Capítulo 239: The Most Important Question of Your Life[2]

Sometimes I ask people, "How do you choose to suffer?" These people tilt their heads and look at me like I have twelve noses. But I ask because that tells me far more about you than your desires and fantasies. Because you have to choose something. You can't have a pain-free life. It can't all be roses and unicorns. And ultimately that's the hard question that matters. Pleasure is an easy question. And pretty much all of us have similar answers. The more interesting question is the pain. What is the pain that you want to sustain?

That answer will actually get you somewhere. It's the question that can change your life. It's what makes me me and you you. It's what defines us and separates us and ultimately brings us together.

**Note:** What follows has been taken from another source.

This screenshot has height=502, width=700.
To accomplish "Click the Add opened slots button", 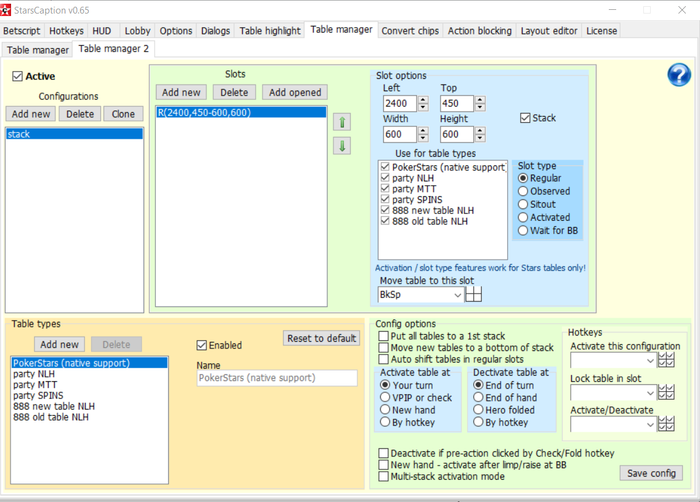I will point(295,92).
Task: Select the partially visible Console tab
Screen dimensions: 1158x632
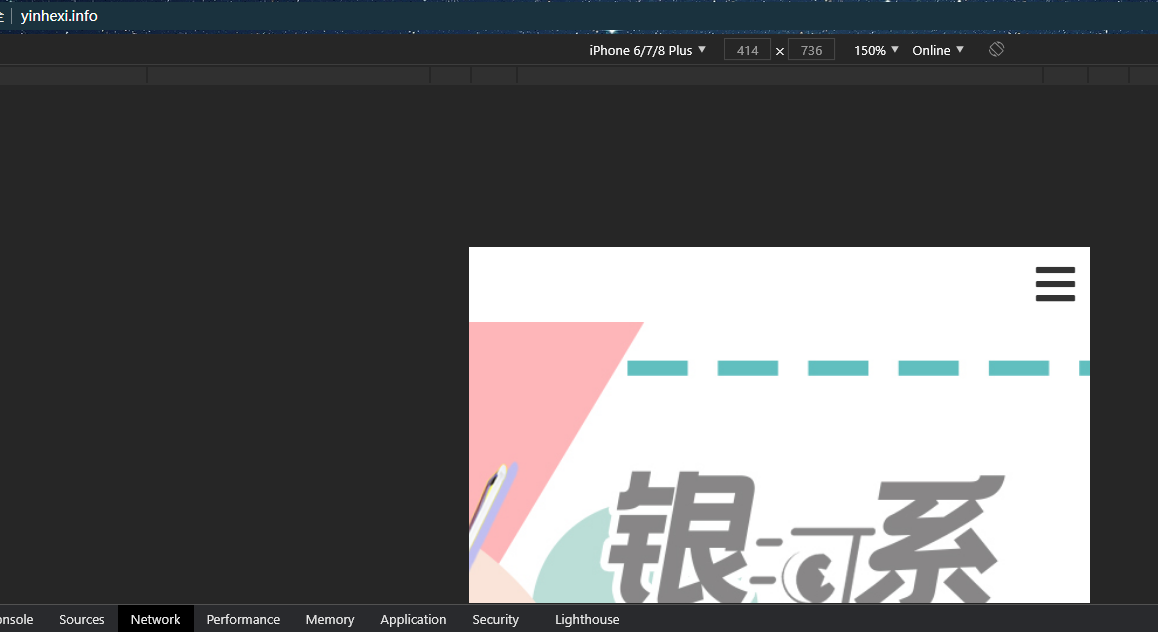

For most of my adolescence and young adulthood, I fantasized about being a musician — a rock star, in particular. Any badass guitar song I heard, I would always close my eyes and envision myself up on stage playing it to the screams of the crowd, people absolutely losing their minds to my sweet finger-noodling. This fantasy could keep me occupied for hours on end. The fantasizing continued up through college, even after I dropped out of music school and stopped playing seriously. But even then it was never a question of if I'd ever be up playing in front of screaming crowds, but when. I was biding my time before I could invest the proper amount of time and effort into getting out there and making it work. First, I needed to finish school. Then, I needed to make money. Then, I needed to find the time. Then… and then nothing.

Despite fantasizing about this for over half of my life, the reality never came. And it took me a long time and a lot of negative experiences to finally figure out why: I didn't actually want it.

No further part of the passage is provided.